[TASK STATEMENT] State the number of lines in these records that include the word "agent", and add nothing to it.

Stored entries
· · · · ·

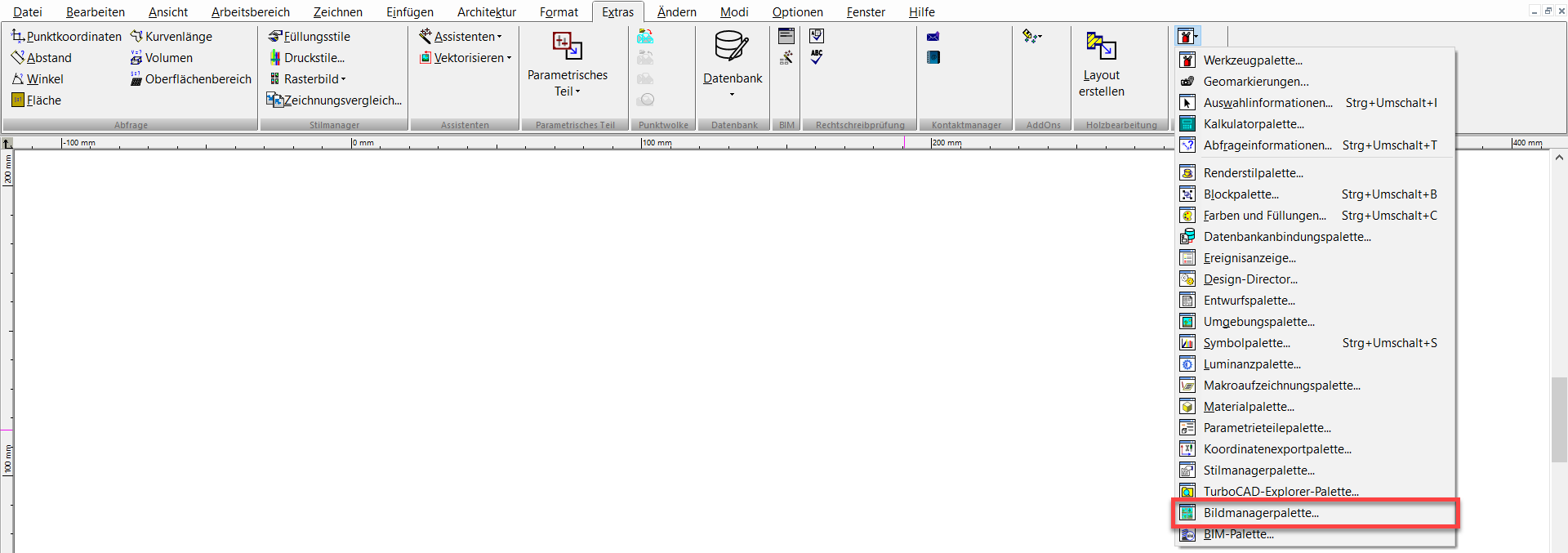Toggle Farben und Füllungen palette
The image size is (1568, 553).
pos(1264,216)
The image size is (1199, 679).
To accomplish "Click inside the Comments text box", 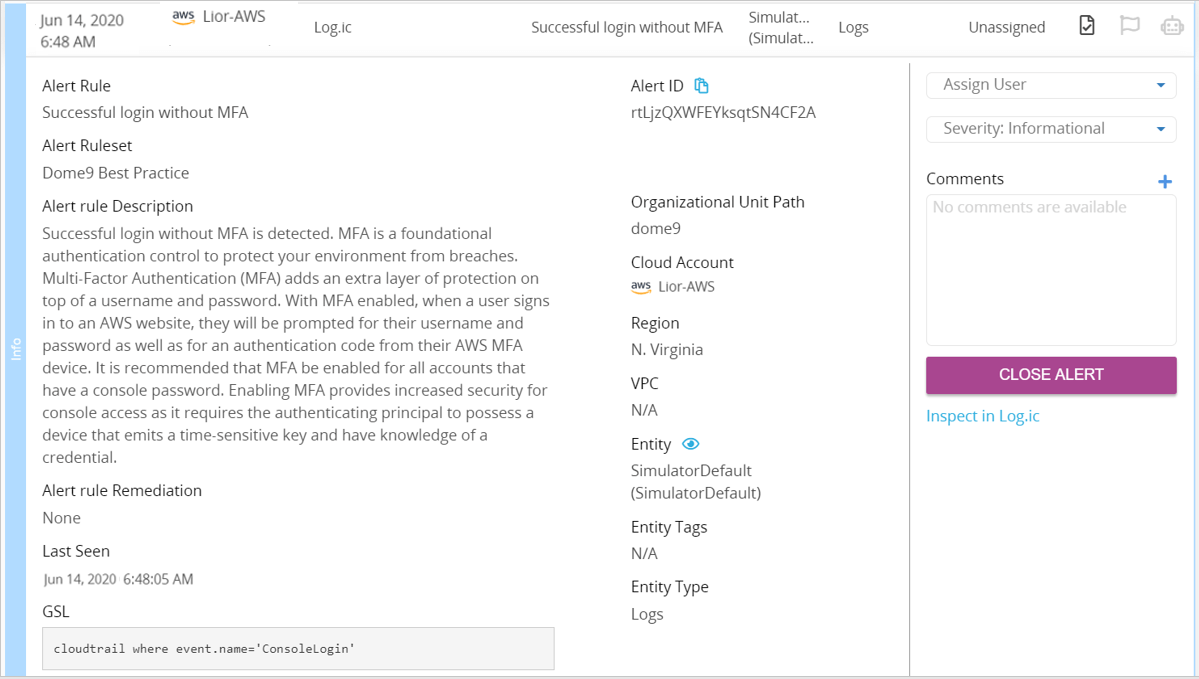I will (1051, 270).
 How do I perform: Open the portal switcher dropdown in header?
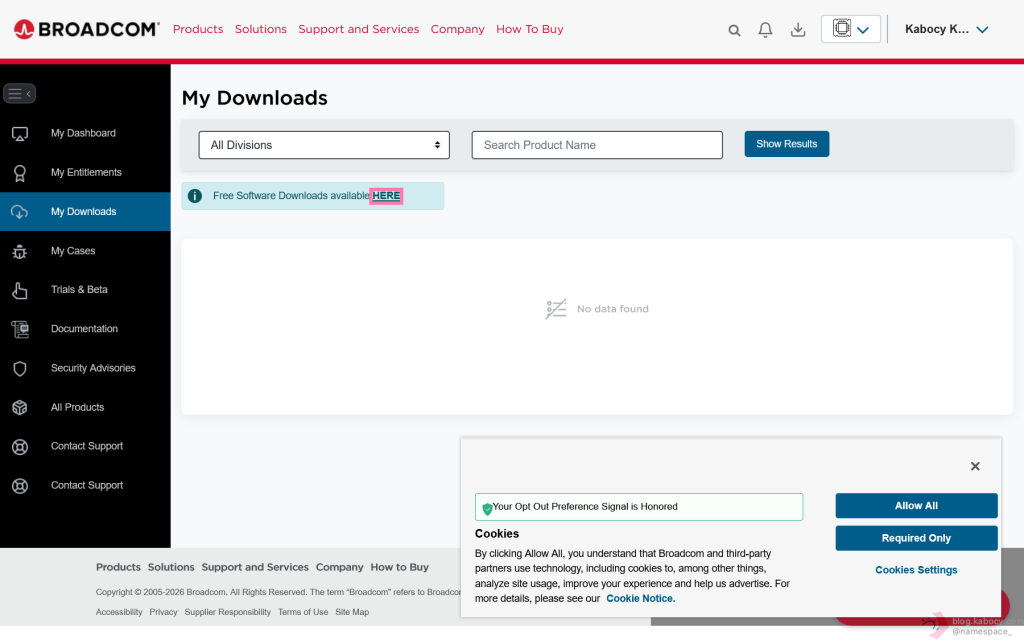tap(851, 29)
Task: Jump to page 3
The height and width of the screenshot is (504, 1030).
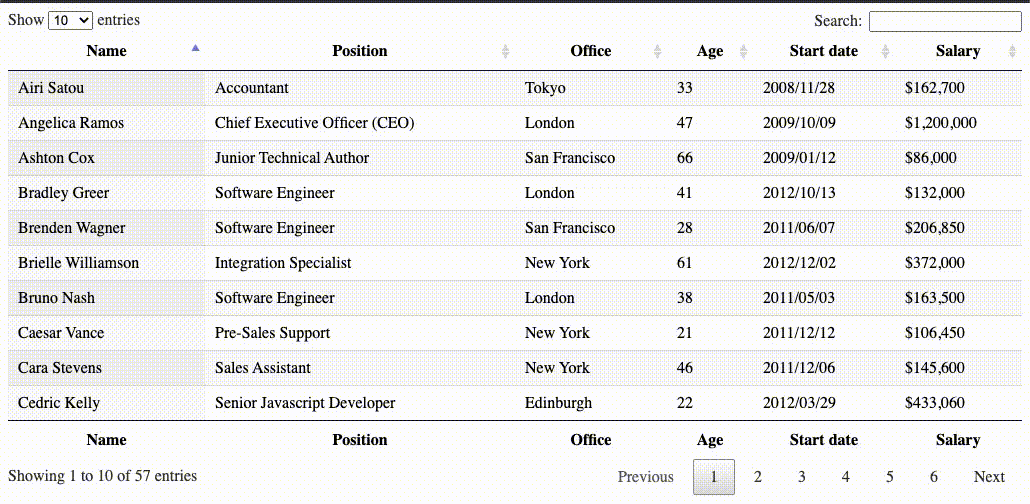Action: pos(802,477)
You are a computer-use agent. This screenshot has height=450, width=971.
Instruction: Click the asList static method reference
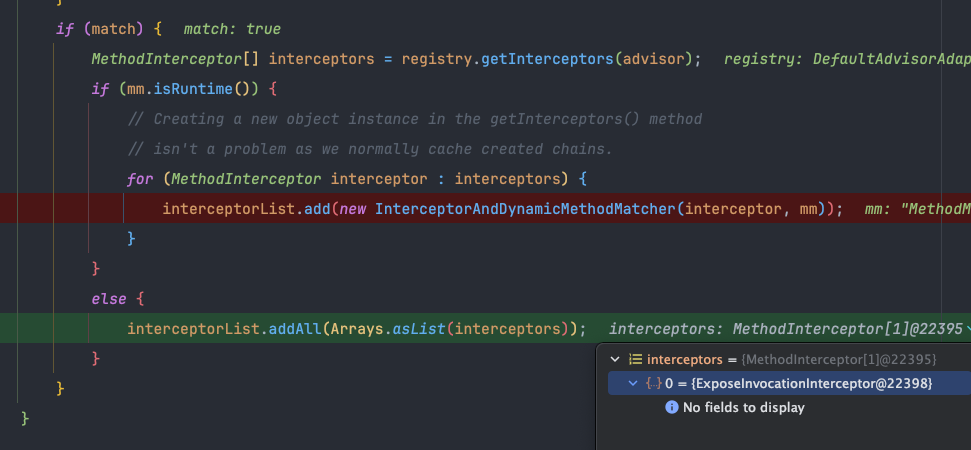[419, 329]
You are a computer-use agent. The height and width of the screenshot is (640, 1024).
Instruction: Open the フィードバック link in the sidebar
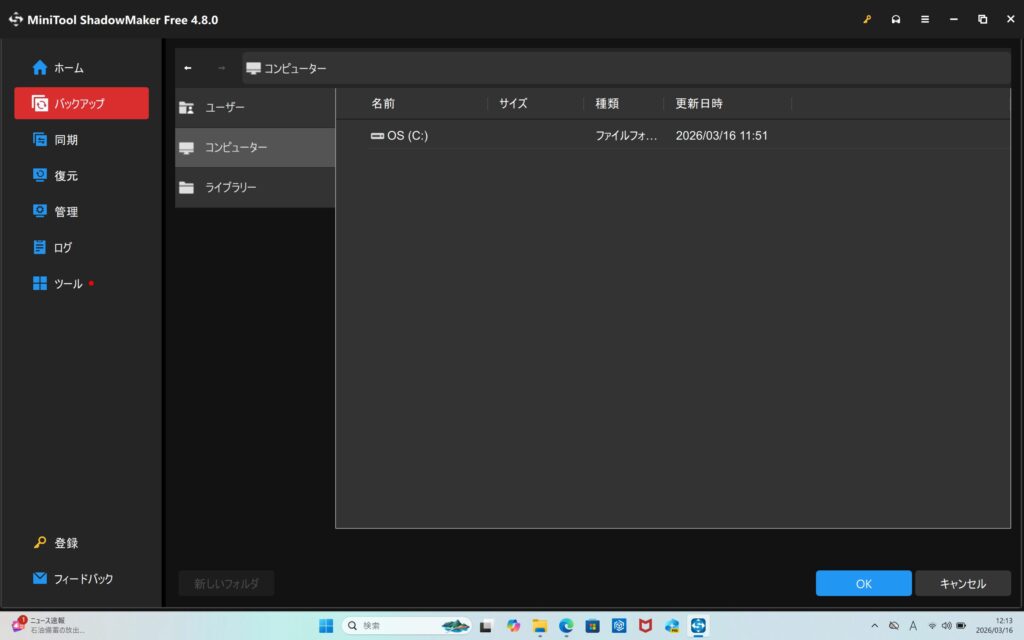83,579

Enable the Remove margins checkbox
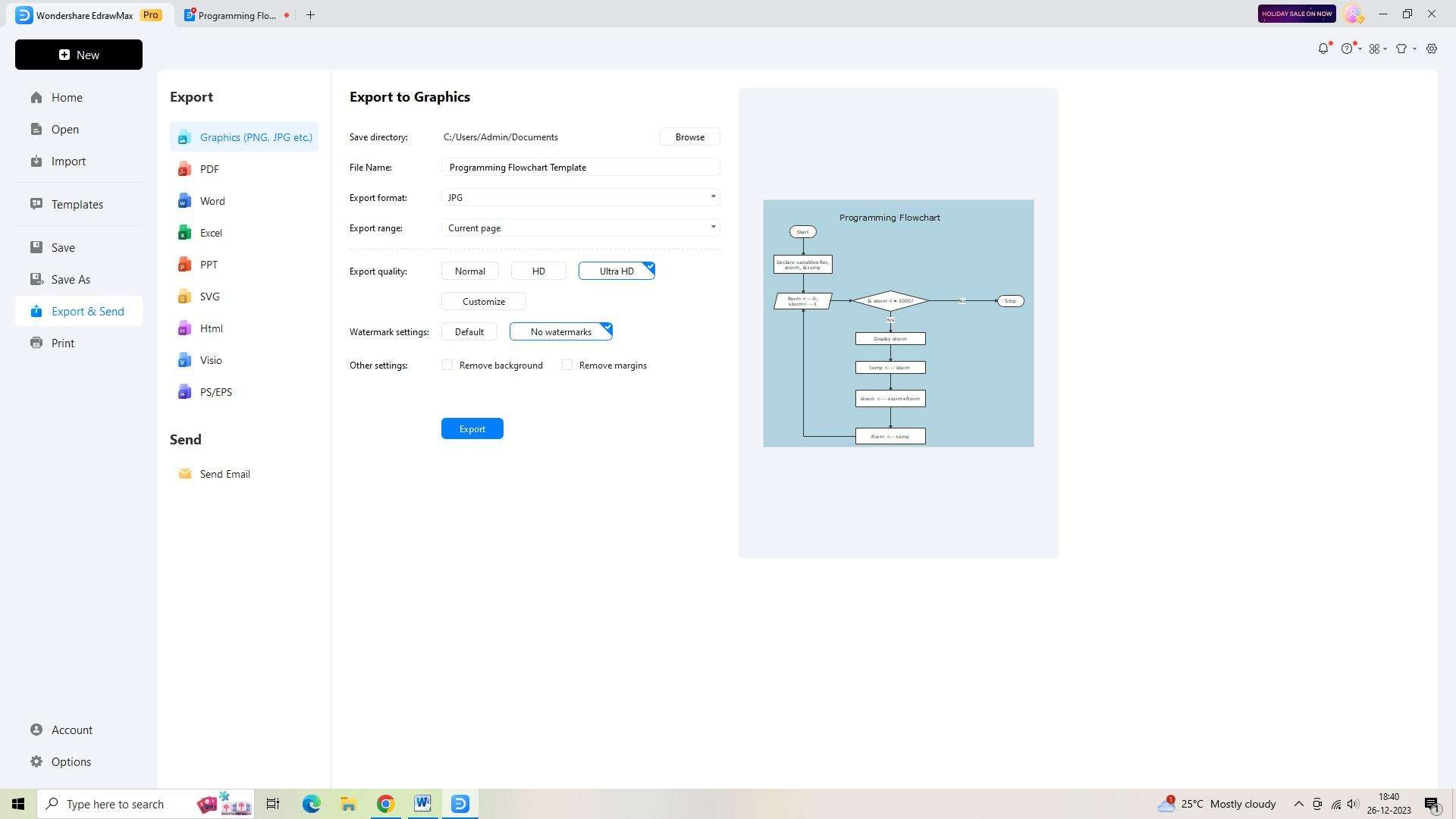(567, 364)
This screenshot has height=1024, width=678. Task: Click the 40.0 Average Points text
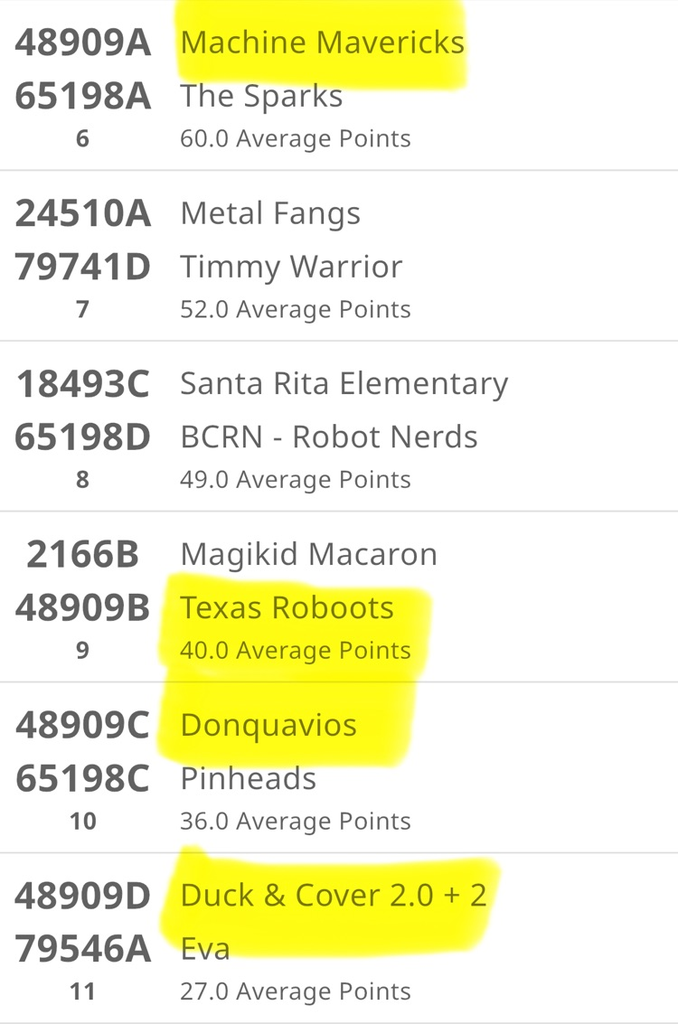pos(295,651)
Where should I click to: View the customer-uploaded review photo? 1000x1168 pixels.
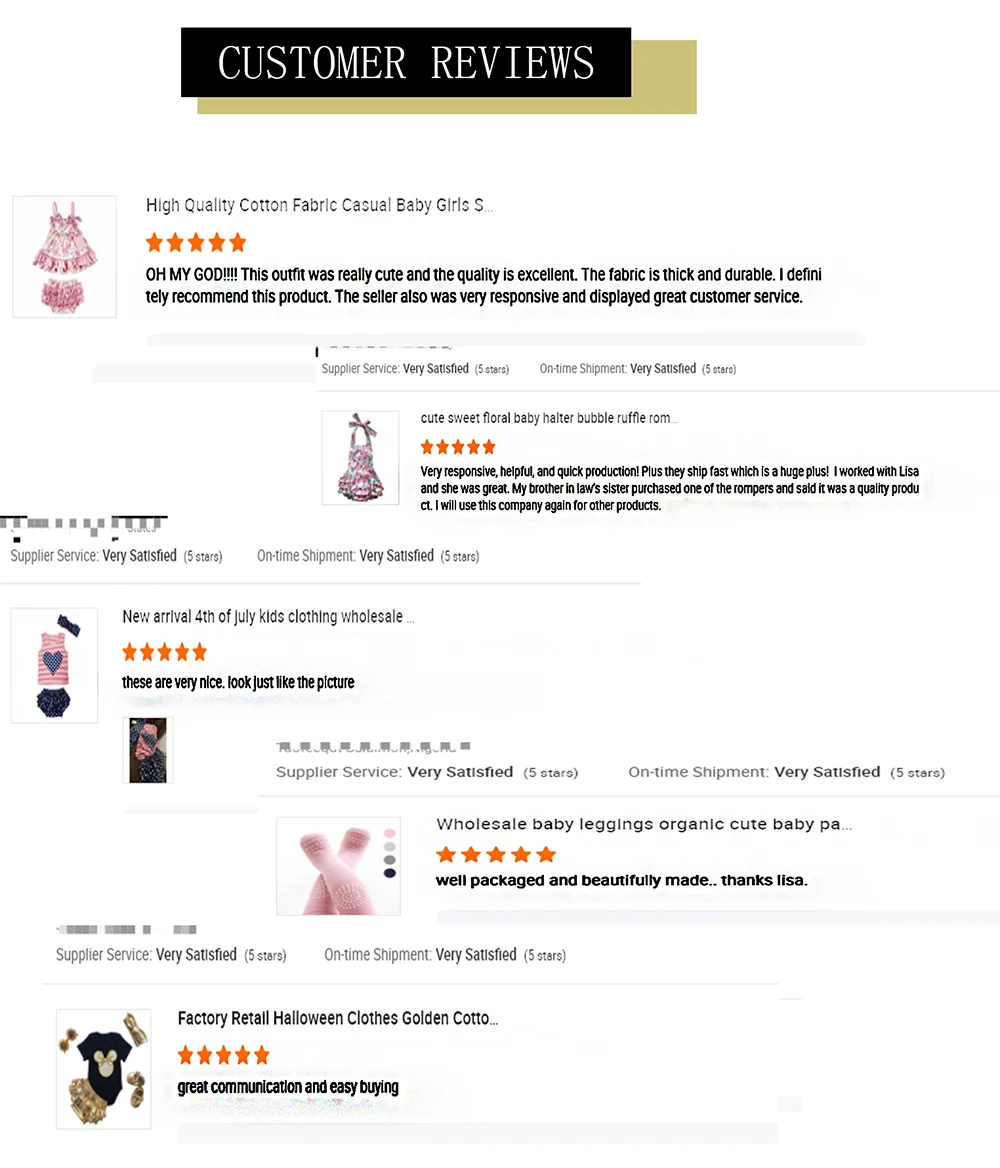148,750
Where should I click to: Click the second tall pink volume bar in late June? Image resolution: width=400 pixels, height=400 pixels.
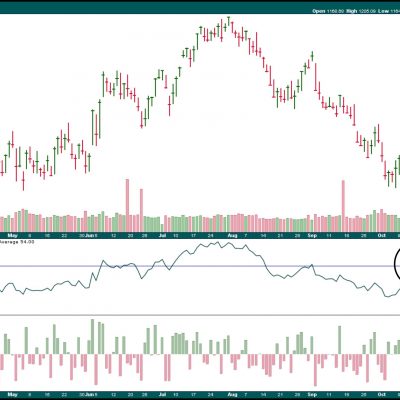pyautogui.click(x=141, y=210)
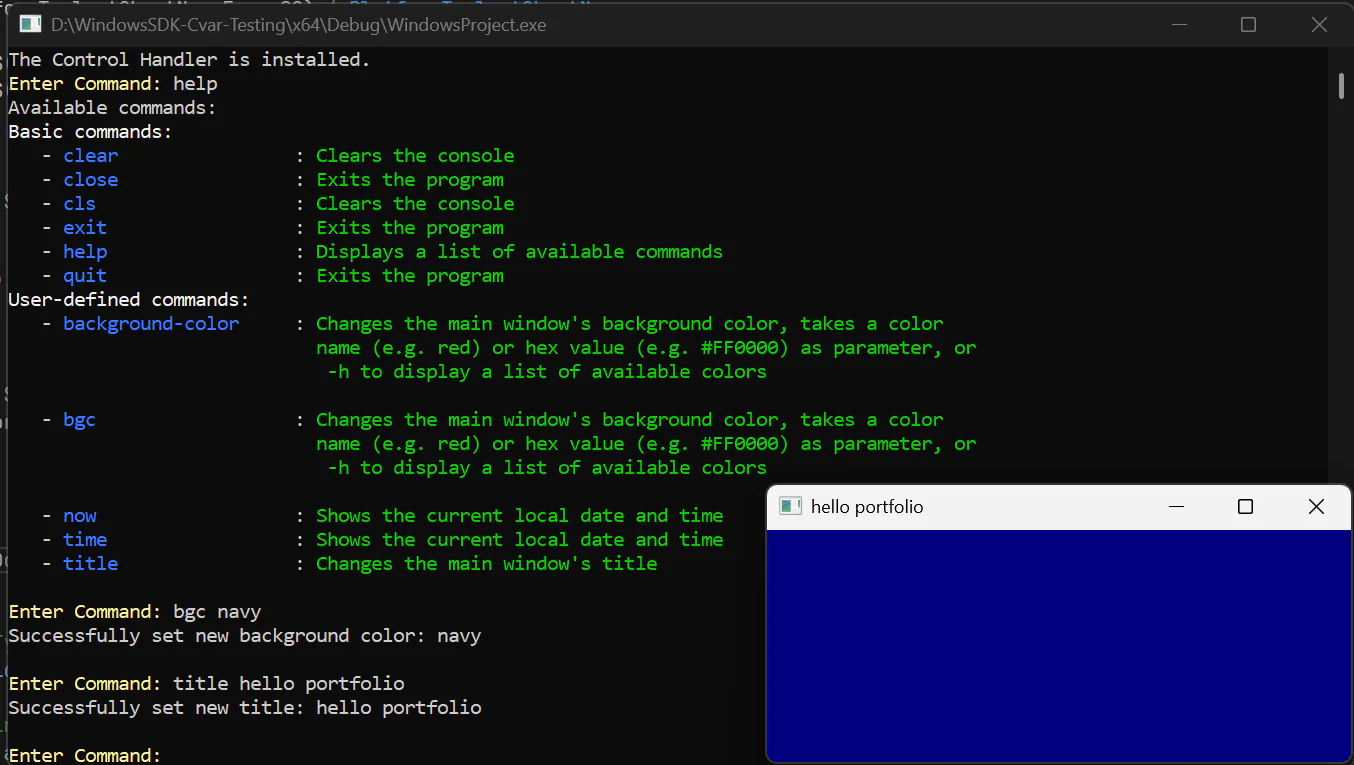Click the console's vertical scrollbar thumb
This screenshot has height=765, width=1354.
click(x=1341, y=85)
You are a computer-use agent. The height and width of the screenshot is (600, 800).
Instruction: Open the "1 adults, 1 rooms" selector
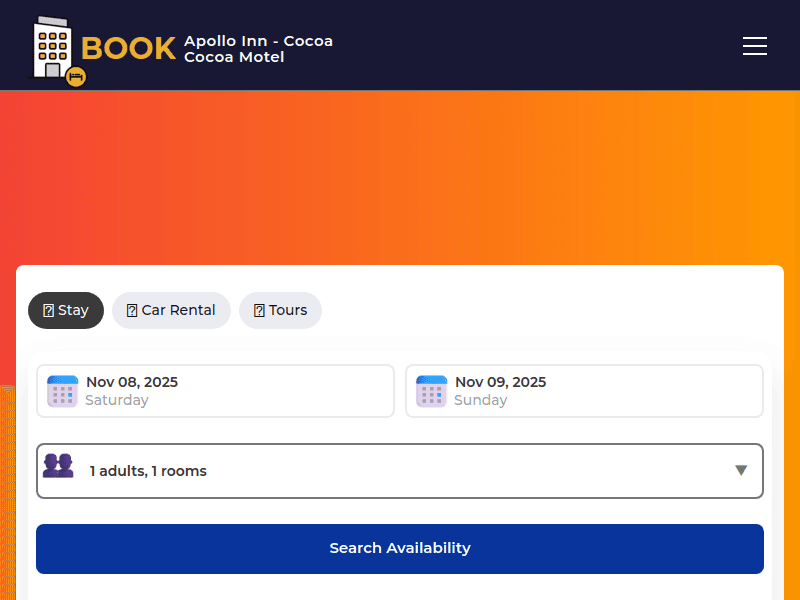tap(400, 471)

· · · · ·

[EXERCISE ANSWER] 3